--- Begin PROVIDED TEXT ---

# CASES... your opinion



## Fitseries3 (Nov 4, 2007)

im wanting to get a new case. i need your opinions. tell me what case you would reccomend and for what reason you believe it's THE ONE.

here is what's going inside...
evga 680i board with a c2q q6600
2x 8800 ultra's (remember..these are HUGE)
2x wd raptors 1x 500gig wd
enermax galaxy 1000watt DXX(very long, lots of cabling)
1x dvdrw

the possibilty of water cooling is in the near future so keep that in mind.

thanks in advance


----------



## freaksavior (Nov 4, 2007)

coolermaster stacker 832.

http://www.newegg.com/Product/Product.aspx?Item=N82E16811119121&Tpk=coolermaster+stacker+832


----------



## tkpenalty (Nov 4, 2007)

Coolermaster CM690 or Cosmo 1000


----------



## JacKz5o (Nov 4, 2007)

I like the new Cosmos 1000 a lot. If only it had a window, it would definitely be The One.


----------



## theonetruewill (Nov 4, 2007)

Silverstone TJ07B. Just look at it and you will see why, cleanest design ever.


----------



## Sh3ngLong (Nov 4, 2007)

JacKz5o said:


> I like the new Cosmos 1000 a lot. If only it had a window, it would definitely be The One.



Performance-PCs.com modded a bunch of the popular cases out there with side windows, including the Cosmos.  But expect to pay a grip for them.


----------



## pt (Nov 4, 2007)

antec 900
great case for aircooling, and it's loks good aswell


----------



## Chewy (Nov 4, 2007)

the Cosmos is deff one to look at.. its the best latest release if you ask me.. has alot of space too.

 the antec 900 is decent.. but I think you have a bigger budget. I just got myself the Silverstone tj09 (no door) I love the build quality and it has LOTS of space to work in.. you should look at the tj-07 tj-09 or 10 and the cosmos.. any one of those will cool your stuff good.. oh and the coolmaster stacker series aswell, but Ive read the tj-09 has better cooling performance than it... I just got my tj-09 because I liked the look of it, and it uses high quality material (thick Aluminum).

 the Silverstone tj-07 is the ultimate case though.. you can mount 2x 240mm rads in the bottom compartment along with your pump elc.. the case is a godsend for water cooling.. just costly.. but GREAT craftmanship. a few cool aftermarket parts things for it too.


----------



## Fitseries3 (Nov 4, 2007)

pt said:


> antec 900
> great case for aircooling, and it's loks good aswell



im cuurently using a 900...sorry i forgot to mention that. great case though!


----------



## Fitseries3 (Nov 4, 2007)

Chewy said:


> the Cosmos is deff one to look at.. its the best latest release if you ask me.. has alot of space too.
> 
> the antec 900 is decent.. but I think you have a bigger budget. I just got myself the Silverstone tj09 (no door) I love the build quality and it has LOTS of space to work in.. you should look at the tj-07 tj-09 or 10 and the cosmos.. any one of those will cool your stuff good.. oh and the coolmaster stacker series aswell, but Ive read the tj-09 has better cooling performance than it... I just got my tj-09 because I liked the look of it, and it uses high quality material (thick Aluminum).

--- End PROVIDED TEXT ---

- PROBLEMS AND TASKS -
(a) In the case thread, why does Chewy call the Silverstone TJ-07 the ultimate case? Answer in one to three sentences.
(b) Answer these questions from the case thread, one line each:
(i) Which power supply is going into the new case?
(ii) Which site modded popular cases, including the Cosmos, with side windows?
(iii) Which case is Fitseries3 using now?
(c) Carry on the case thread from its last line.

--- Begin AVAILABLE DATA ---

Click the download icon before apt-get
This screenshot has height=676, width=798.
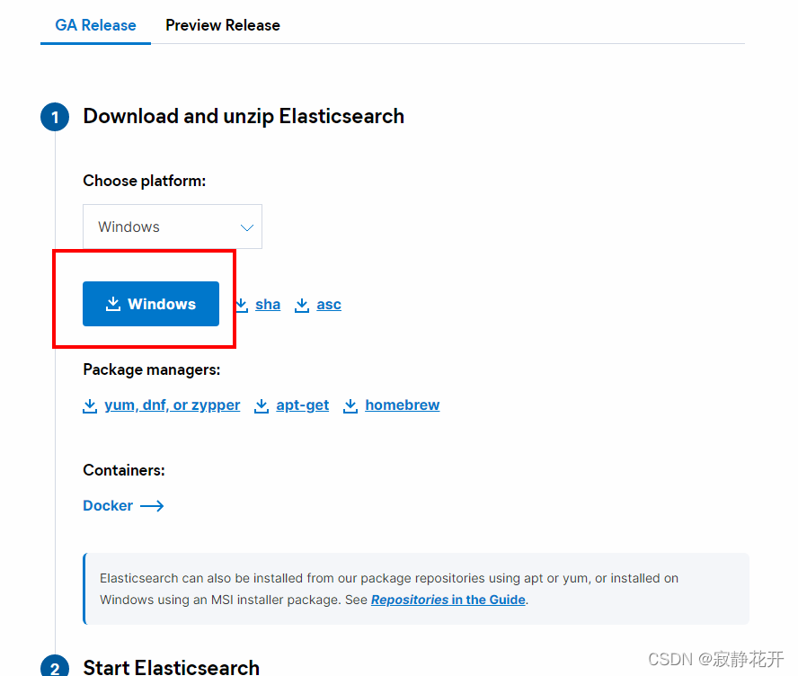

--- End AVAILABLE DATA ---

- SOLVED PROBLEMS -
(a) Chewy says it suits water cooling: two 240mm radiators can be mounted in its bottom compartment along with the pump. Chewy also praises its craftsmanship and notes that some aftermarket parts are available for it.

(b)
(i) An Enermax Galaxy 1000 watt DXX.
(ii) Performance-PCs.com.
(iii) An Antec 900.

(c)
> 
> the Silverstone tj-07 is the ultimate case though.. you can mount 2x 240mm rads in the bottom compartment along with your pump elc.. the case is a godsend for water cooling.. just costly.. but GREAT craftmanship. a few cool aftermarket parts things for it too.



yes, i agree... tjo7 is god of all cases for water cooling.... im thinking about the tj09 though... i want something new


----------



## pt (Nov 4, 2007)

fitseries3 said:


> im cuurently using a 900...sorry i forgot to mention that. great case though!



forgot to see your sys specs 
have you looked into lian li cases?


----------



## Fitseries3 (Nov 4, 2007)

pt said:


> forgot to see your sys specs
> have you looked into lian li cases?



yeah... hard to find.... expensive... and, i couldn't bare to see it get scratched. too nice!!!

i was thinking about the pc-v1200b http://www.newegg.com/Product/Product.aspx?Item=N82E16811112066

also the temjin tj09 is tempting http://www.newegg.com/Product/Product.aspx?Item=N82E16811163073


----------



## Chewy (Nov 4, 2007)

pssst, tj09 its spacious. thing I dont like about the Li-Lian cases is that thier always upside down mobo practically, I can see things getting fairly hot up on the top of the case a bit since theres no top exausr fans.. but if your going to be water cooling the heat up there wont be bad.. otherwise I think you would need some serious fans.

 I like the tj-09, theres alot of modding guides/peoples mods you can take ideas from.. its great for water cooling you can fit a Thermochill rad up top and even a 360mm rad will work/fit up top nicely.. I had bought some water cooling stuff off tpu so I have a 240mm up top and a 120mm on the rear exaust.. not done my build yet waiting on some parts still.

 heres some links.
http://www.hardforum.com/showthread.php?t=1080113&page=47
http://www.hardforum.com/showthread.php?t=1144567
http://hardforum.com/showthread.php?t=1218788
http://forum.ncix.com/forums/index....id=1345377&pagenumber=1&msgcount=29&subpage=1  <<thermalchill rad mount with 35mm fans :O

http://forums.techpowerup.com/showthread.php?t=42537  << my Project Log

  I would of went with the tj-07 but I was not to fond of its looks + I found it to be a bit to much case for my needs (I dont bother sli elc, cant afford that really lol). Theres nothing wrong with the TJ-07 though, if you like its looks its still an excelent case with prob the best cooling option you could ever get in a case... rads separated from the main chamber, and lots of cooling fans free to air cool the rest.. just need the 3.25 to 5.25 bay/drive adaptor that silverstone makes.

 Good Luck!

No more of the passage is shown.